И он, глядя на мальчишку, та­кого же чернявого, как и сам, поду­мал, икнул и закашлялся от дыма.
Мальчишка шумно плескал, кидал пригоршнями воду, пугал рыбу из куста.
-А… Колюху?
–      И-и-и, как Колюху люблю!
–      Толковый…
–      Ванятка! – крикнул Жук, вставая, а что, бота уже нет, слома­ли боту? Постучать-то по кустам?
–      Утопили боту, она кленовая оказалась.
Военный смотрел на все и явно скучал…
В это время как раз выволокли мотню на берег. Серебряная ры­бешка, мелкая, как монеты, посы­палась, трепыхаясь, сквозь круп­ную ячею сети. Стали вылезать и падать медлительные раки, козяв­ки. Кувшинки желтели, ползли жуки чёрные, плавунцы. Девчонка кинулась к ребятам и с интересом принялась разбирать улов. Гряз­ная ряска, листья мать-и-мачехи, водоросли… Она возбужденно и радостно закричала что-то – вер­но, увидела что-то в шевелящей­ся, в забитой и загаженной ряской мотне. Дужка звякнула о ведро, ведро опрокинулось, и, потирая ушибленное колено, она упала с размаху в траву. И тут же поспеш­но, с оглядкой принялась собирать улов обратно в ведро.
Колька, походя, вдруг с силой вытянул ее по спине мокрой, как жгут, рубахой.
–      Колюха, я т-те дам! – заорал, угрожая отец.
–      А чего она, раззява, у-у, мар­тышка!
Оба кинулись собирать улов в пустое ведро. Рыба билась и пле­скала в луже пролитой воды.

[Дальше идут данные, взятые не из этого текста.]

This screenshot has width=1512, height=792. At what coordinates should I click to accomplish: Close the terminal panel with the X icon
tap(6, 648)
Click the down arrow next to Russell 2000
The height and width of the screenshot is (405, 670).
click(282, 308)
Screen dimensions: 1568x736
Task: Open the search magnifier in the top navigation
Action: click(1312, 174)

Девчонка, всхлипывая, про­должала собирать рыбу. Ерши, колючие и скользкие, точно ис­пачканные пенной слюной, никак не хотели попадать в ведро, она уронила одного. И Колька при­стально, со злобным презрением и с затаенной радостью мести сле­дил за ней искоса. «Смотри же, я задам тебе нынче», – читалось в его взгляде.
–      Чего ты ее? – спросил из-за спины Иван.
–      А пусть не лезет. Путается под ногами… Богат улов-то…
И в ведро издалека один за дру­гим полетели окуни, красноперки.
–      Что-й-то рано он у тебя волю взял, – степенно заметил Жуку лобастый военный, с силой расти­рая затекшую от долгого сидения ногу. – Вольный казак, пятки на­зад! Она тоже мне не кое-кто, пле­мянница!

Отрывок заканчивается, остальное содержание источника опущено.